───── Source material
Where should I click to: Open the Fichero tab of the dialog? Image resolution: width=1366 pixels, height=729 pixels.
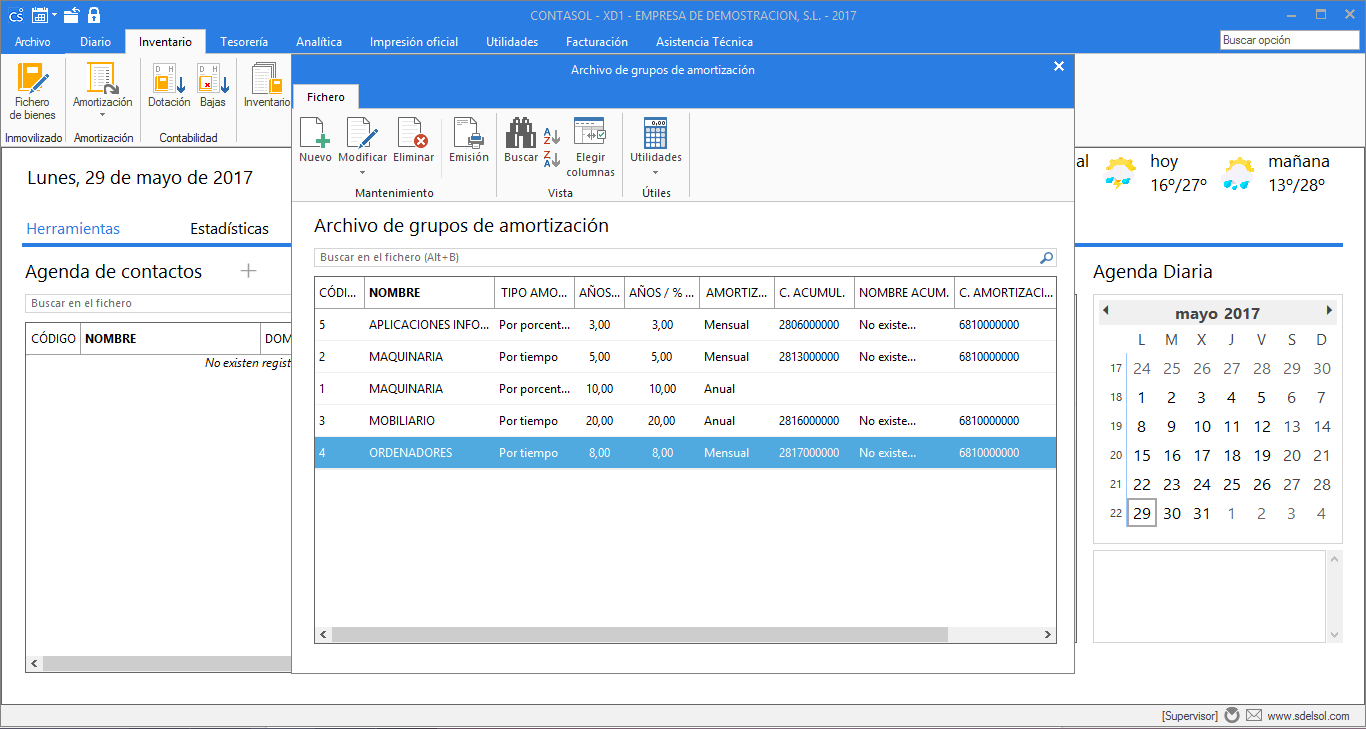point(326,97)
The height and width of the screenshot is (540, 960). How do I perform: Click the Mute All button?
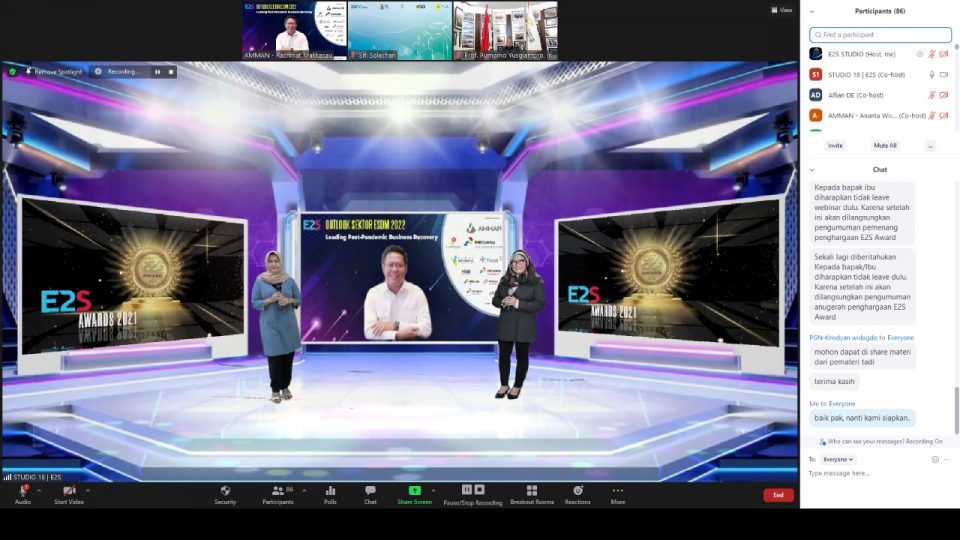click(885, 145)
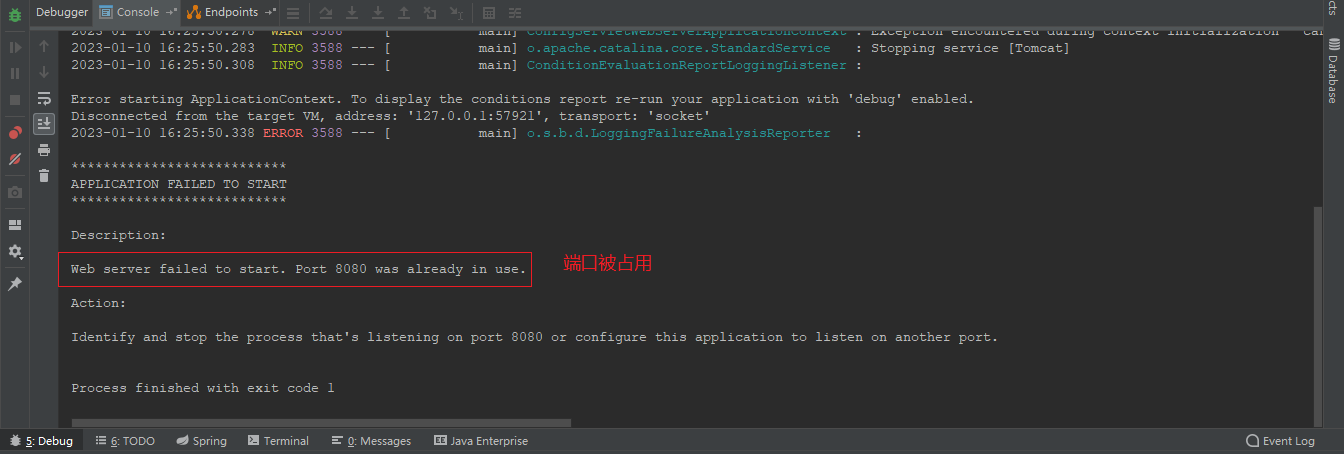Clear all console output with trash icon

44,176
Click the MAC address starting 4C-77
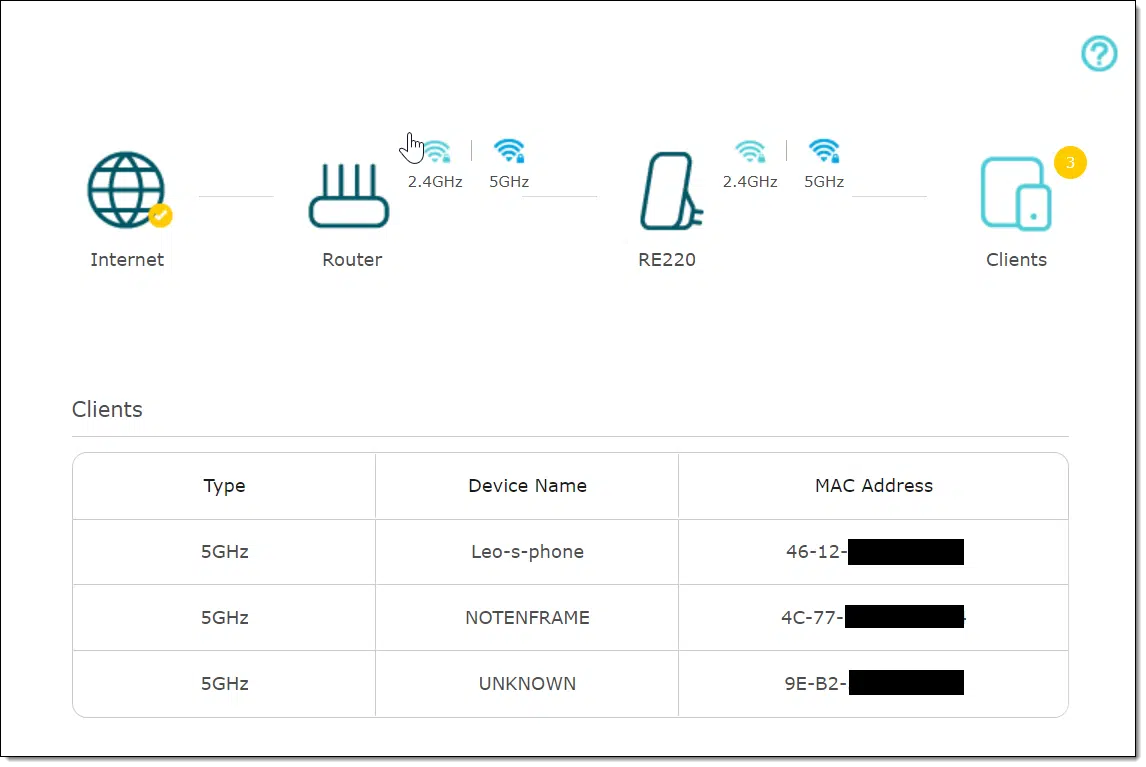Screen dimensions: 1146x767 tap(873, 618)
──────────
Reproduce every one of the rows above verbatim, leaving out the pictures.

▸ In response
Where should I click to: Open the Fichero tab of the dialog? Image resolution: width=1366 pixels, height=729 pixels.
point(326,97)
The height and width of the screenshot is (540, 960). How do I perform: Click the Mute All button?
click(885, 145)
Clear all console output with trash icon

44,176
Click the MAC address starting 4C-77
Screen dimensions: 1146x767 tap(873, 618)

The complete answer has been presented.